■ Challenges
- a) In the forum post about choosing a PLC for coal mine conveyors, rewrite the paragraph beginning "Hi, In one of our automation projects" as a short bulleted list that keeps its main facts.
- b) Translate this sentence from the PLC forum post into Spanish: "We would prefer stand alone controls and therefore want to opt for individual PLCs for each conveyor in place of RIO networked with a surface PLC."
- c) Go on writing the forum post about PLCs for underground coal mine conveyors, picking up right after its last sentence.

■ Text
[START]
Suitability of a PLC

[archana_sharan 0]

Hi, In one of our automation projects for underground coal mine conveyors, we want to design a PLC based system. The system will comprise of three nodes, preferably all PLCs with all nodes interconnected through fibre-optic cable to surface HMI. I need to know the following things. Does any of the PLC suppliers manufacture intrisically safe modules (Processor as well as I/O) that we can use for the application. Who are the manufacturers? We would prefer stand alone controls and therefore want to opt for individual PLCs for each conveyor in place of RIO networked with a surface PLC. Secondaly, in case above is not available, can we use the ordinary PLC inside the mine by putting it in a flame proof enclosure? What are the hazards in this case? What are the design aspects we need to think of.
[END]
■ Material
[START]
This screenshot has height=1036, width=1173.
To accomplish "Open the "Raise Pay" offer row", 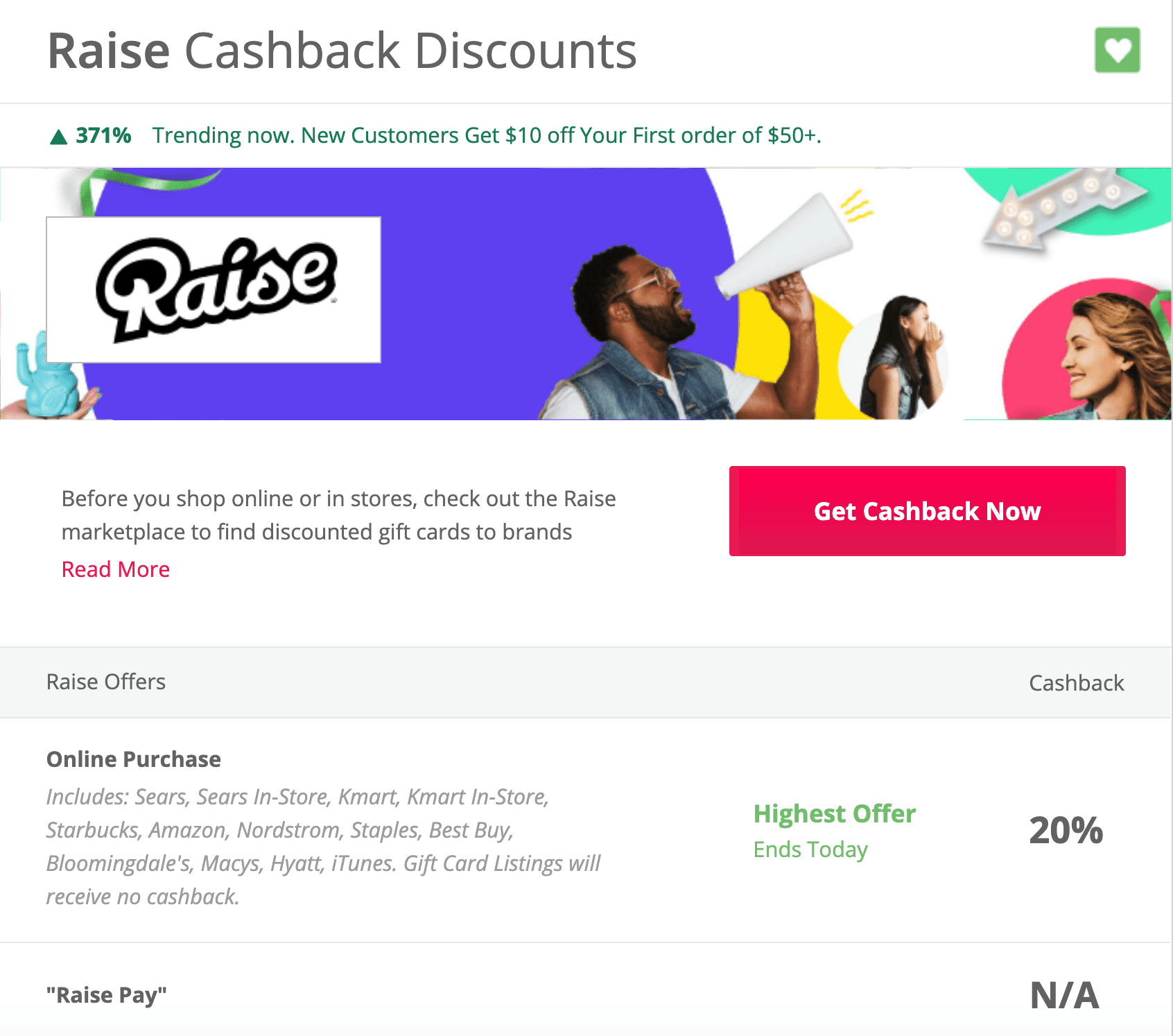I will click(107, 995).
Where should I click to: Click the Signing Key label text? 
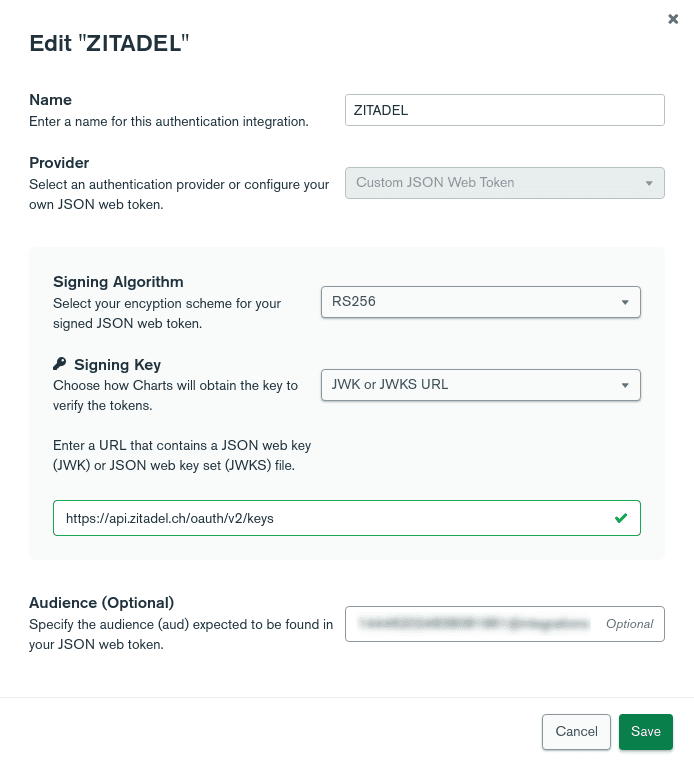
[END]
■ Per-task answers
- a)
- Project: a PLC-based automation system for underground coal mine conveyors.
- Layout: three nodes, preferably all PLCs, linked by fiber-optic cable to a surface HMI.
- First question: does any PLC supplier make intrinsically safe modules (processor and I/O) for this use, and who are the makers?
- Preference: standalone control, with a separate PLC for each conveyor instead of RIO networked with a surface PLC.
- Fallback question: if such modules aren't available, can an ordinary PLC be used underground inside a flameproof enclosure?
- Further questions: what hazards would that bring, and what design points need to be considered?

- b) Preferiríamos controles independientes y, por lo tanto, queremos optar por PLC individuales para cada transportador en lugar de RIO conectadas en red con un PLC de superficie.

- c)
[TimWilborne 108]

You will usually use some type of barrier on your Inputs and Outputs. As far as a "flame proof enclosure", I don't think this will work though it worries me that an increasing number of people inquire about doing this. I used to work for a company that made enclosures for the mining industry. Probably more important than being "flame proof" is being able to withstand debris flying by them and roof collapses. The thickness of the steel will vary by the size of the enclosure but could be between 1/2" and 1". They will be stitch welded on the inside and solid welded on the outside. All mating surfaces such as the cover must be machined, The cover bolts on with bolts about every 6", all holes must be planned so fittings can be welded in. The larger boxes are even gusseted and ribbed on the inside for additional strength. Does anyone know if this is still the norm in the mining industry, or at least the coal industry are they pretty much letting anything down there now?

[JesperMP 2]

There are several intrinsically safe bus systems + intrinsically safe i/o. There does not exist an intrinsically safe PLC CPU. To put a regular PLC CPU inside an EX-d box is a baaaad idea. As you are already planning to pull network connectrions to the surface, what do you get from putting the CPUs in the hazardous area ?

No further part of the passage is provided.